Re: [LSF/MM TOPIC]swap improvements for fast SSD

linux-mm.kvack.org archive mirror
 help / color / mirror / Atom feed

From: Simon Jeons <simon.jeons@gmail.com>
To: Minchan Kim <minchan@kernel.org>
Cc: Shaohua Li <shli@kernel.org>,
	lsf-pc@lists.linux-foundation.org, linux-mm@kvack.org,
	Rik van Riel <riel@redhat.com>
Subject: Re: [LSF/MM TOPIC]swap improvements for fast SSD
Date: Fri, 05 Apr 2013 08:17:00 +0800	[thread overview]
Message-ID: <515E17FC.9050008@gmail.com> (raw)
In-Reply-To: <20130123075808.GH2723@blaptop>

[-- Attachment #1: Type: text/plain, Size: 4832 bytes --]

Hi Minchan,
On 01/23/2013 03:58 PM, Minchan Kim wrote:
> On Tue, Jan 22, 2013 at 02:53:41PM +0800, Shaohua Li wrote:
>> Hi,
>>
>> Because of high density, low power and low price, flash storage (SSD) is a good
>> candidate to partially replace DRAM. A quick answer for this is using SSD as
>> swap. But Linux swap is designed for slow hard disk storage.

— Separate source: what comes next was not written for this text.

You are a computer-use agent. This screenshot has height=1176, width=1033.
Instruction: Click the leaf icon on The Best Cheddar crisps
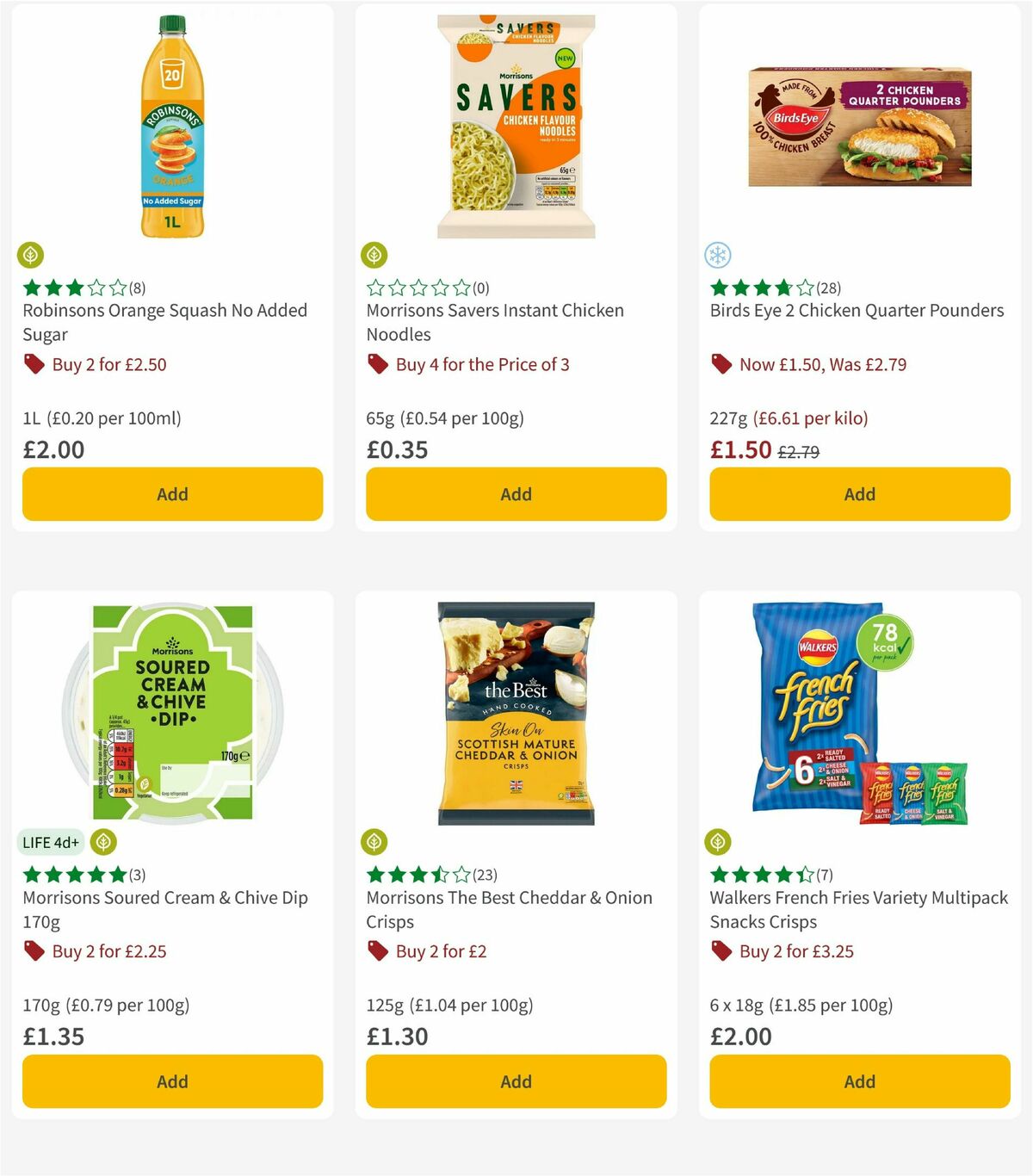click(374, 843)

There are a lot of
>> challenges to efficiently use SSD for swap:
> Many of below item could be applied in in-memory swap like zram, zcache.
>
>> 1. Lock contentions (swap_lock, anon_vma mutex, swap address space lock)
>> 2. TLB flush overhead. To reclaim one page, we need at least 2 TLB flush. This
>> overhead is very high even in a normal 2-socket machine.
>> 3. Better swap IO pattern. Both direct and kswapd page reclaim can do swap,
>> which makes swap IO pattern is interleave. Block layer isn't always efficient
>> to do request merge. Such IO pattern also makes swap prefetch hard.
> Agreed.
>
>> 4. Swap map scan overhead. Swap in-memory map scan scans an array, which is
>> very inefficient, especially if swap storage is fast.
> Agreed.
>
>> 5. SSD related optimization, mainly discard support
>> 6. Better swap prefetch algorithm. Besides item 3, sequentially accessed pages
>> aren't always in LRU list adjacently, so page reclaim will not swap such pages
>> in adjacent storage sectors. This makes swap prefetch hard.
> One of problem is LRU churning and I wanted to try to fix it.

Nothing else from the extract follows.